Help me understand this. Appdaemon listens for events on the buss and reacts to those events. It doesn’t actually consume the event, because more than one automation can pickup the event. So lets say I have an app that listens for light events. If a light event comes in, it compares the entity to a list of lights that it is concerned about. The remain events are allowed to move along their way happily either being picked up by other listeners or not, but eventually reaching the light which it delivers it’s message to. Lets say that I change the brightness on the light as part of my app. Does the light actually get two commands now, the original one to turn the light on, and another to change the brightness? Is there a way to catch the original event and keep it from turning on the light? How does that architecture look?
i dont know about architecture, but i think i know this:
an event that comes onto the HA bus has happened.
a temperature that is changed or a light that is turned on.
so i think that its an event as soon as the action is done.

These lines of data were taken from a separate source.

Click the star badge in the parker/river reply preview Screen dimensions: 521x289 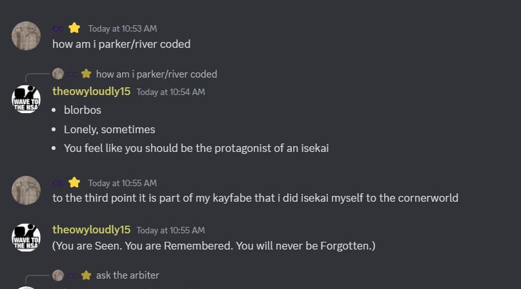(x=86, y=74)
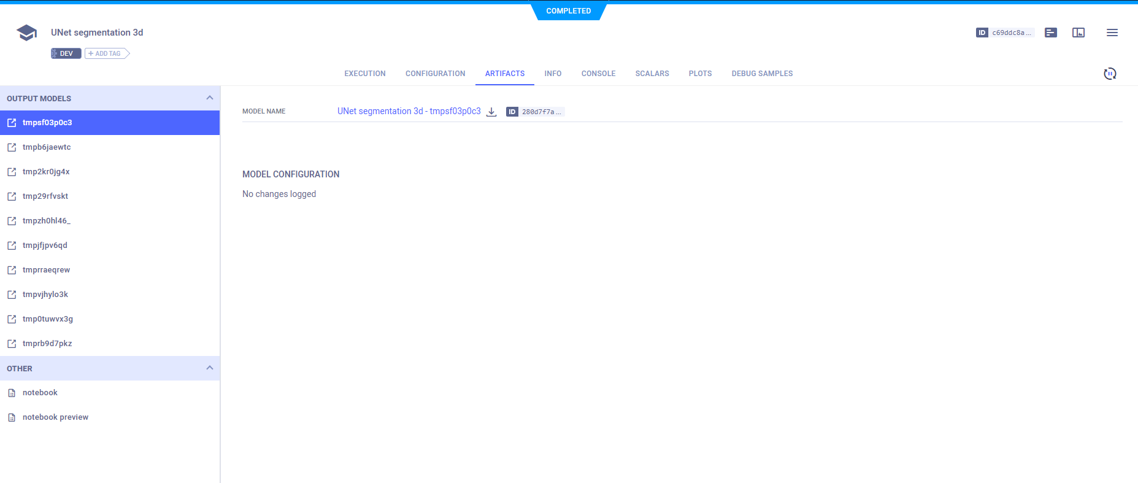Select the notebook preview artifact

coord(55,417)
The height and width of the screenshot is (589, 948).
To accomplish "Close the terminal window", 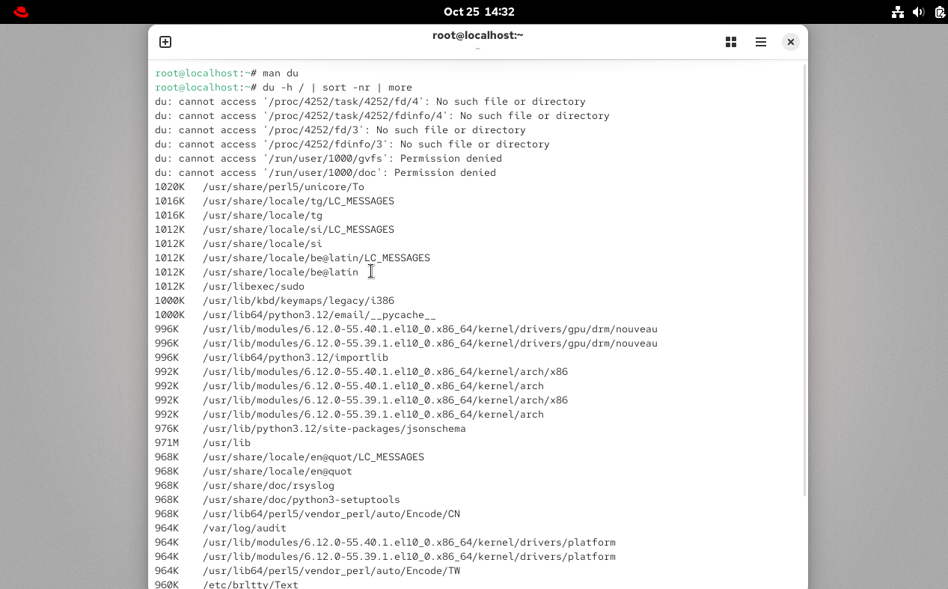I will [790, 42].
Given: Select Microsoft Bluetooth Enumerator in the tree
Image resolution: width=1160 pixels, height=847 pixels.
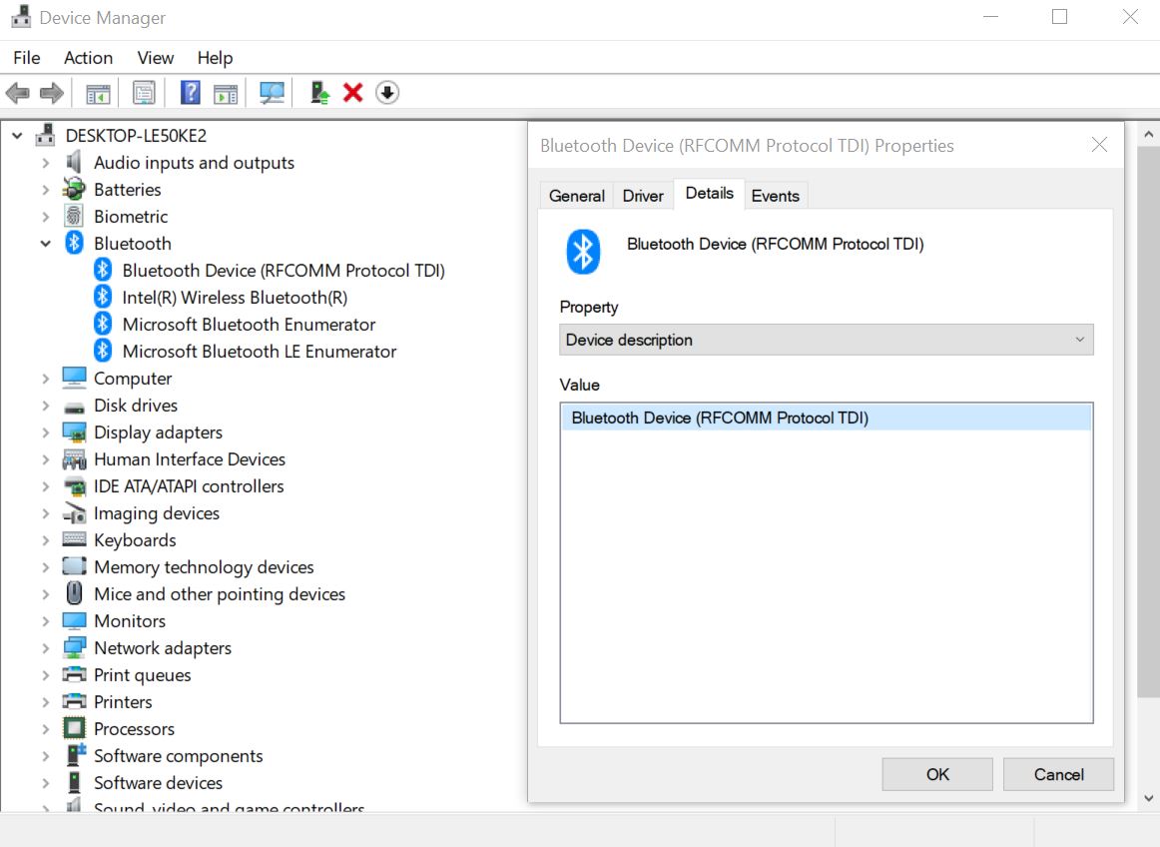Looking at the screenshot, I should [249, 324].

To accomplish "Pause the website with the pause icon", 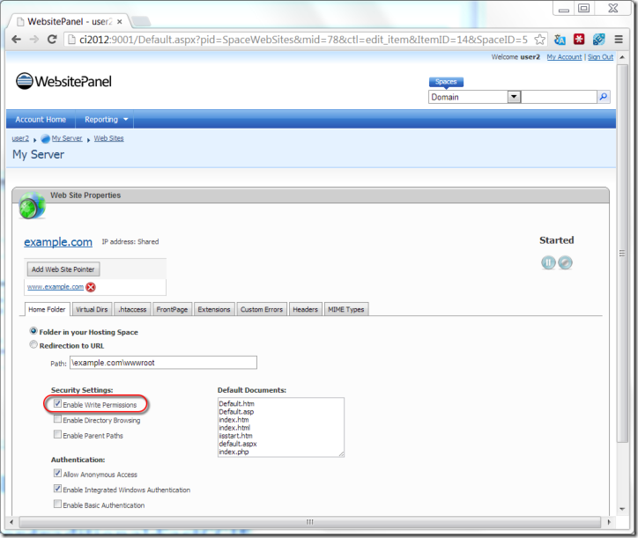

appdaemon listens to that event. it thinks: “he, i see a temperature HAS changed so i have to do something”
there is obviously no option to undo the change, before or after appdaemon sees that the temperature has changed.
i dont think that light changes are different from temperature changes.
if i put on the lights with a remote, or with an app on a mobile or with a switch or with the HA gui shouldnt make any difference in handling the event.
so the event has happened and cant be undone, you only can do another event to cancel it.
Rene is correct - AppDaemon is one of many potential consumers of an event. The HA Frontend uses the exact same mechanism for example to update on device states. Once an event is signalled to the eventstream it has already happened. The light is on. by the time we are informed, it is a done deal. You can then react and change the brightness but there is no way to intercept the event as it is already in the past.
but if you aren’t home to see it do you really know if the light came on???
Thanks
Easy! Install an expensive camera just to make sure it is working
use more expensive light switches. they will only give the setting on if they are really on.
with 433 mhz you can only make sure by lightsensors.
Rene,
You’ve heard the joke before about if a tree falls in the forrest and no one is there to hear it does it make a sound??
If your automation turns on your lights and no one is there to see it do the lights really come on.
Get it?
get it. but then you told it wrong
if your lights go on at home and there’s noone there, do they shine?